### Data records
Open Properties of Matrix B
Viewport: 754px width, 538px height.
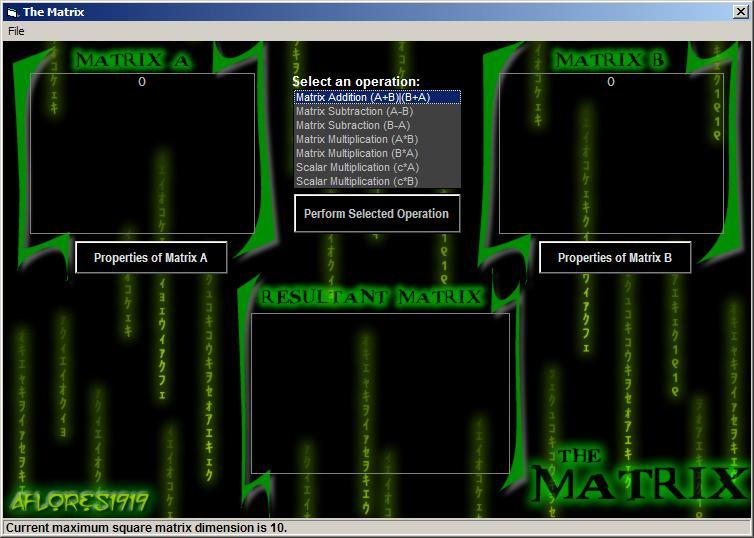click(x=615, y=258)
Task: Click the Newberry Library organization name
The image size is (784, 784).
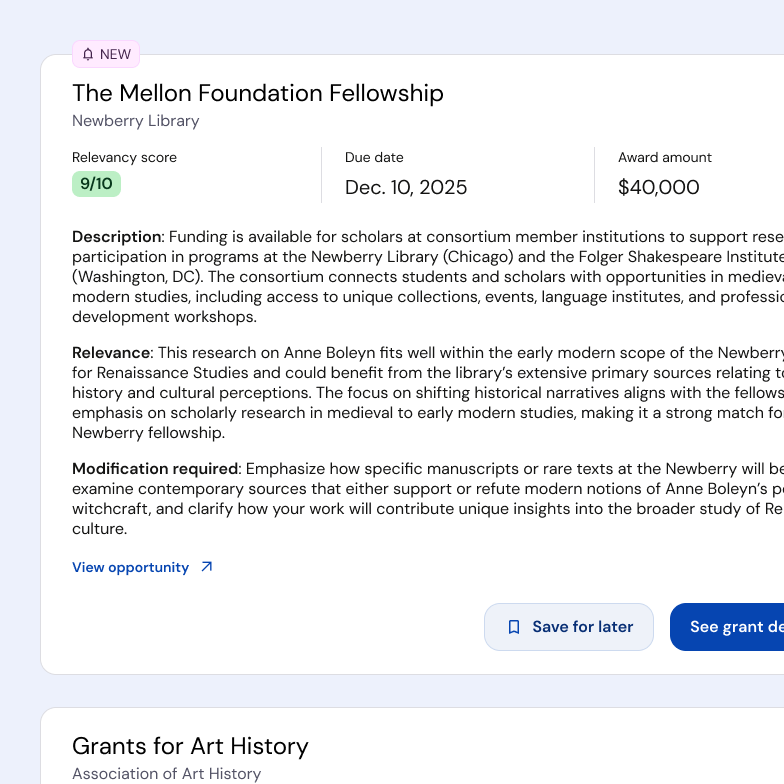Action: point(135,121)
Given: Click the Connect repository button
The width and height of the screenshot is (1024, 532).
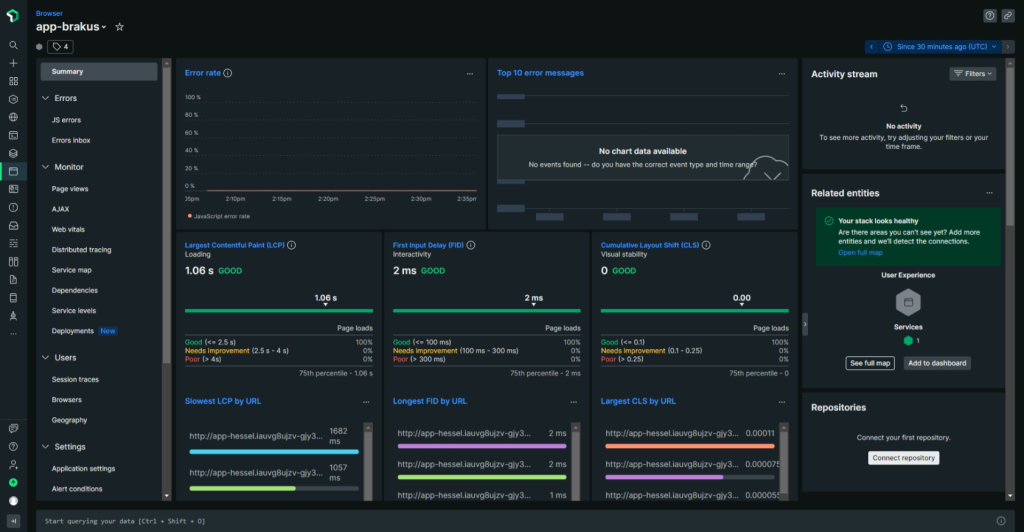Looking at the screenshot, I should 903,457.
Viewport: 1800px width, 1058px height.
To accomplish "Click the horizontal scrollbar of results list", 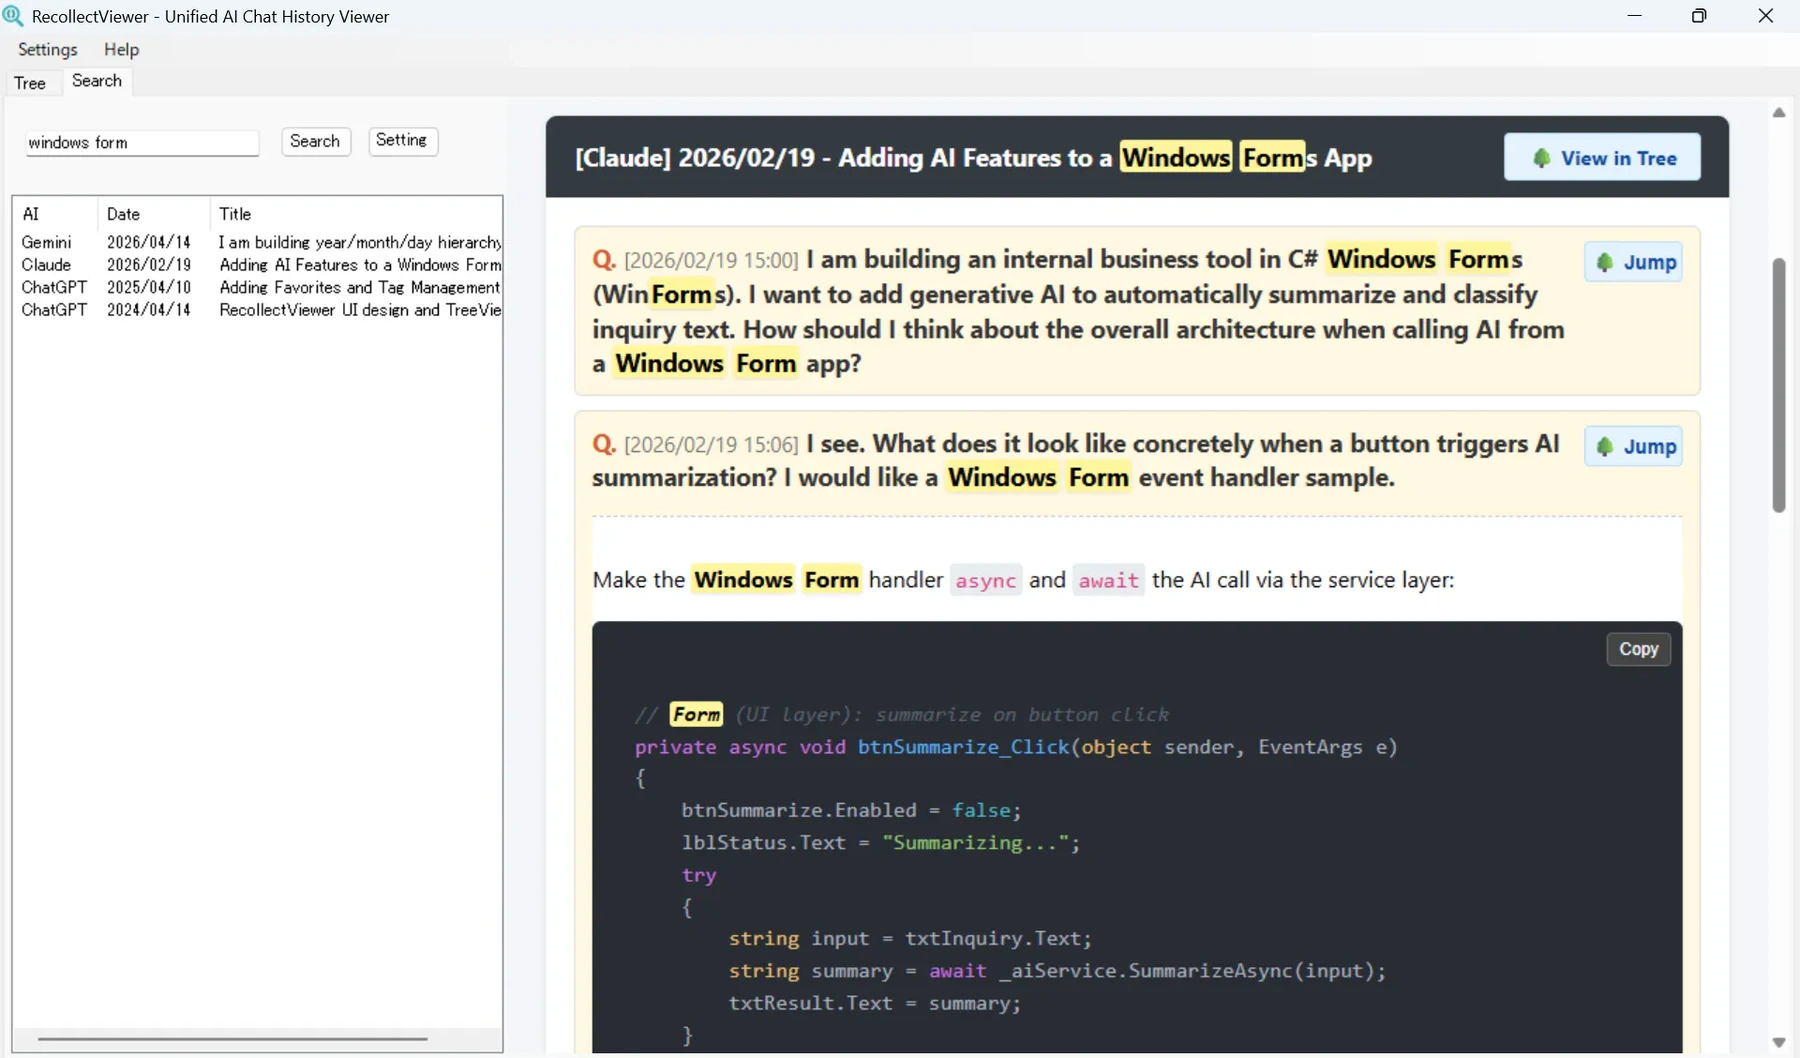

### About this task
Your reply should be the entries copied exactly, with all images omitted.

### The answer
Open Properties of Matrix B
Viewport: 754px width, 538px height.
click(x=615, y=258)
Task: Click the Newberry Library organization name
The image size is (784, 784).
Action: point(135,121)
Given: Click the Connect repository button
The width and height of the screenshot is (1024, 532).
Looking at the screenshot, I should 903,457.
Viewport: 1800px width, 1058px height.
To accomplish "Click the horizontal scrollbar of results list", 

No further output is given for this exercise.